Pour justifier le bien-fondé de ce licenciement, l’employeur explique que, malgré plusieurs rappels à l'ordre verbaux, aucun changement de comportement n’ayant été noté, un avertissement a été infligé à l’intéressé, qui a alors été informé qu’un système de vidéo-surveillance et un registre de contrôle et de pointage des heures de travail allait être mis en place. Les dysfonctionnements ayant persévéré, l’employeur a donc rompu le contrat de travail : il signale que les faits incriminés peuvent être prouvés au moyen d’images obtenues par son dispositif de vidéo-surveillance.
Mais, en appel, le salarié a obtenu des dommages et intérêts pour licenciement abusif : Les juges ont considéré que, puisque le salarié était le seul à travailler dans la cuisine de l'établissement, l'installation d'une caméra dans ce lieu portait atteinte au droit au respect de sa vie privée, ce qui était disproportionné au but poursuivi. Par conséquent, les enregistrements de cette vidéosurveillance ne pouvaient être retenus à titre de justification du licenciement.
L’employeur, pour sa défense, plaide qu’est justifiée par la nature de la tâche à accomplir et proportionnée au but recherché l'atteinte portée à la vie privée du salarié par le placement sous vidéosurveillance de la cuisine du restaurant où il travaille lorsqu’il s’agit de s'assurer de l'absence de manquements aux règles d'hygiène et de sécurité et ce, dans un but de sécurité des personnes et des biens, peu important qu'il soit le seul salarié à travailler dans la cuisine.
Il n’a pas convaincu la Cour Suprême, qui a rappelé que, « aux termes de l’article L. 1121-1 du Code du travail, nul ne peut apporter aux droits des personnes et aux libertés individuelles et collectives de restrictions qui ne seraient pas justifiées par la nature de la tâche à accomplir ni proportionnées au but recherché ». Or, poursuit la Haute Juridiction, « la cour d’appel a constaté que le salarié, qui exerçait seul son activité en cuisine, était soumis à la surveillance constante de la caméra qui y était installée. Elle en a déduit à bon droit que les enregistrements issus de ce dispositif de surveillance, attentatoire à la vie personnelle du salarié et disproportionné au but allégué par l’employeur de sécurité des personnes et des biens, n’étaient pas opposables au salarié et a, par ces seuls motifs, légalement justifié sa décision ».
Les enregistrements vidéo ne pouvaient donc servir de preuve à l’appui du licenciement.

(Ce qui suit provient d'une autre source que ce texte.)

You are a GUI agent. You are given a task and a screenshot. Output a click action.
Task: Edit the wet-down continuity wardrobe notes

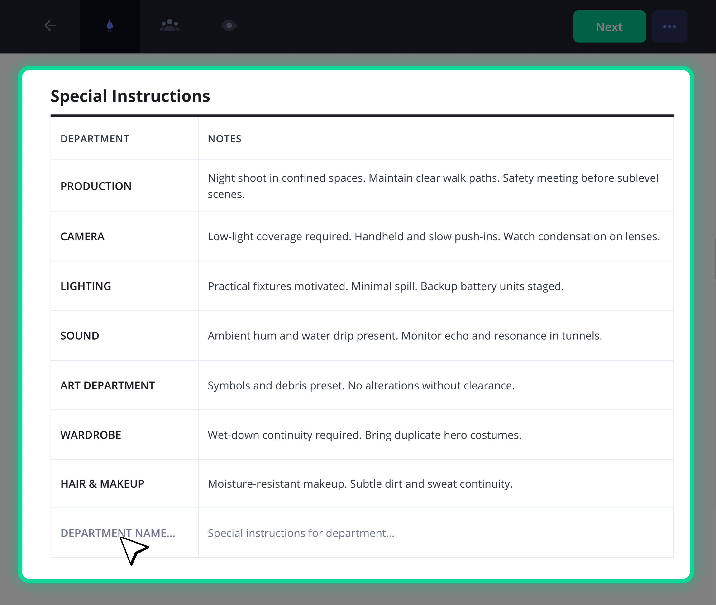click(436, 435)
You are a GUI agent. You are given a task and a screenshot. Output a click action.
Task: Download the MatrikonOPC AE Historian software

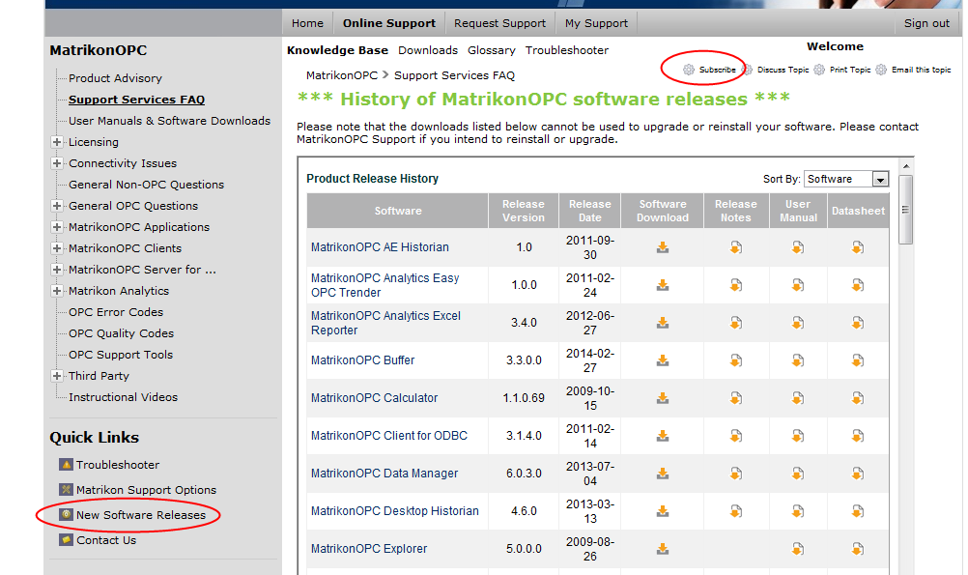[x=662, y=247]
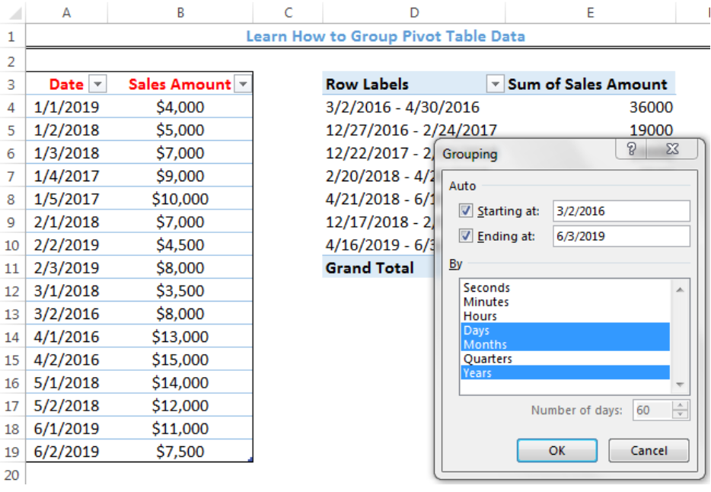Image resolution: width=711 pixels, height=492 pixels.
Task: Select the Grand Total cell
Action: point(368,267)
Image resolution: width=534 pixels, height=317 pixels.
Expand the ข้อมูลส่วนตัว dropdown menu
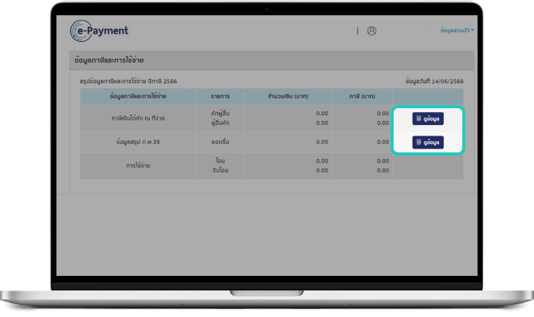457,31
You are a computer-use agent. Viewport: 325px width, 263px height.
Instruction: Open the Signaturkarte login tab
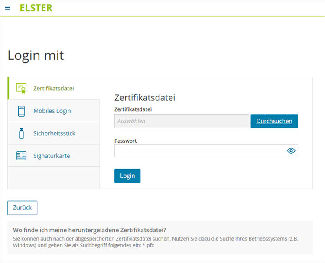click(x=52, y=156)
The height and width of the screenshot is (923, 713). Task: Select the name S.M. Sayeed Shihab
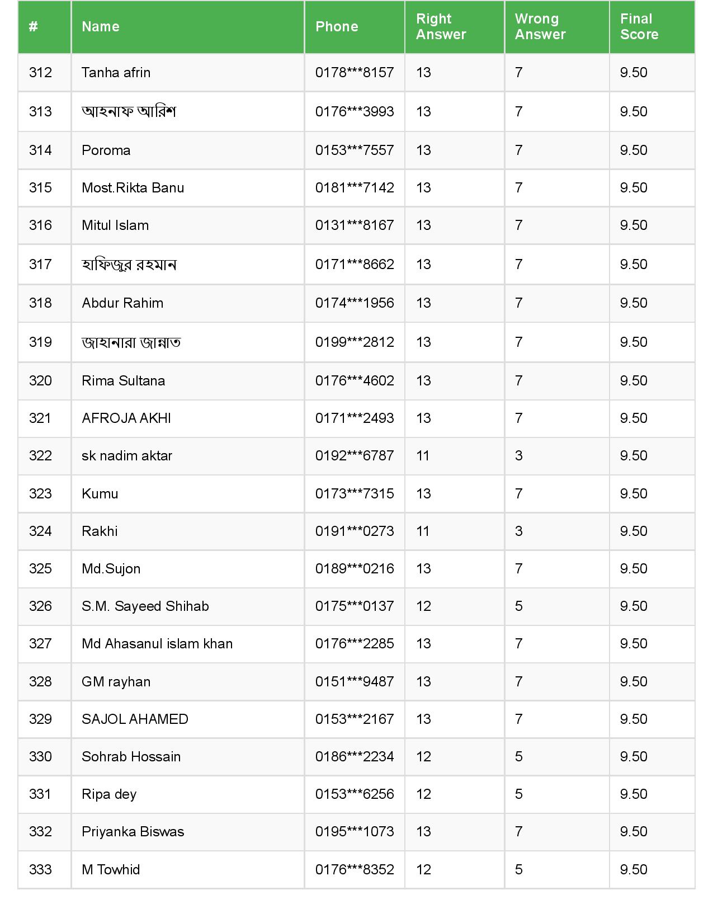tap(145, 606)
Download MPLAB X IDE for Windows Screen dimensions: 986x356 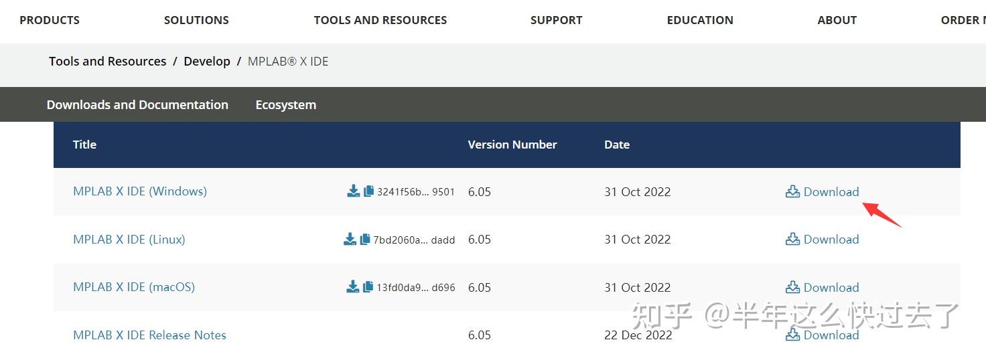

Cette position est en phase avec celle de la Commission nationale de l'informatique et des libertés (Cnil), qui, tout en soulignant qu’elle n’a « aucune opposition de principe à l’encontre de dispositifs de vidéosurveillance ayant pour vocation de protéger les personnes et les biens », a dit que « elle ne saurait en revanche tolérer le maintien d’un dispositif portant atteinte aux droits et libertés protégés par la loi », ce qui peut être le cas lorsque des caméras filment l’ensemble des postes de travail des salariés d’un bureau, les plaçant ainsi sous la surveillance constante de l’employeur (Délib. Cnil, n° 2010-112, 22 avr. 2010).
La Cnil a aussi précisé que « le placement sous surveillance continue des postes de travail des salariés n'est possible que s'il est justifié par une situation particulière ou un risque particulier auxquels sont exposées les personnes objets de la surveillance. Il appartient au responsable de traitement de justifier de ces circonstances et de la proportionnalité du traitement » (Délib. Cnil, n° 2014-307, 17 juill. 2014).